Where the poll is even more revealing is in its hints about where each candidate’s base of support is likely to be. There, the results may be particularly encouraging for Garcetti and Greuel. Garcetti is the clear leader among the city’s largest ethnic group (41% of Latinos back him), and Greuel leads among union households (26% support her), which turn out to vote in large numbers. Garcetti also appears best poised to pick up those voters who are most supportive of the current mayor, Antonio Villaraigosa. Of the Villaraigosa supporters who rate his performance an A or a B, more than 59% back Garcetti.
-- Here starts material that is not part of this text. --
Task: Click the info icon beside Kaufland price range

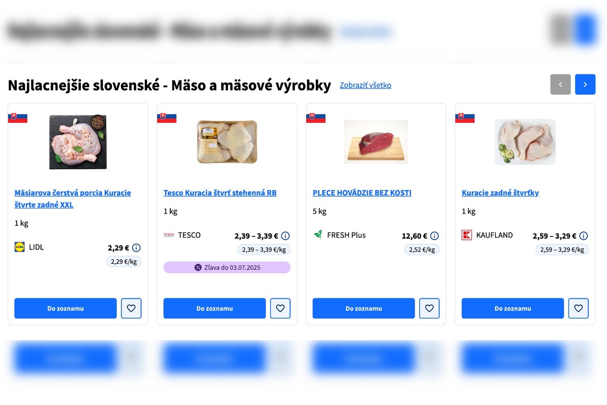Action: pyautogui.click(x=583, y=236)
That’s interesting, because while Villaraigosa has worked reasonably well with Garcetti, there’s no real love between them. Villaraigosa has often frustrated the City Council with his aloofness and vanity, and Garcetti had to navigate that resentment during his tenure as president of the council. Villaraigosa so far has declined to endorse a candidate, but he’s thought to favor either Greuel, whom he likes, or Beutner, who served in his administration. The question these numbers pose, then, is whether Villaraigosa’s supporters would abandon Garcetti if the mayor gives his nod to someone else.

And then there is the race’s wild card, Yaroslavsky. The supervisor’s long rumination on whether to jump in has become one of the race’s defining — and, to Yaroslavsky’s admirers, infuriating — characteristics. He sets deadline after deadline for when he’ll make up his mind, and then doesn’t. To some, that’s proof of his indecisiveness, and thus of his unsuitability to be mayor.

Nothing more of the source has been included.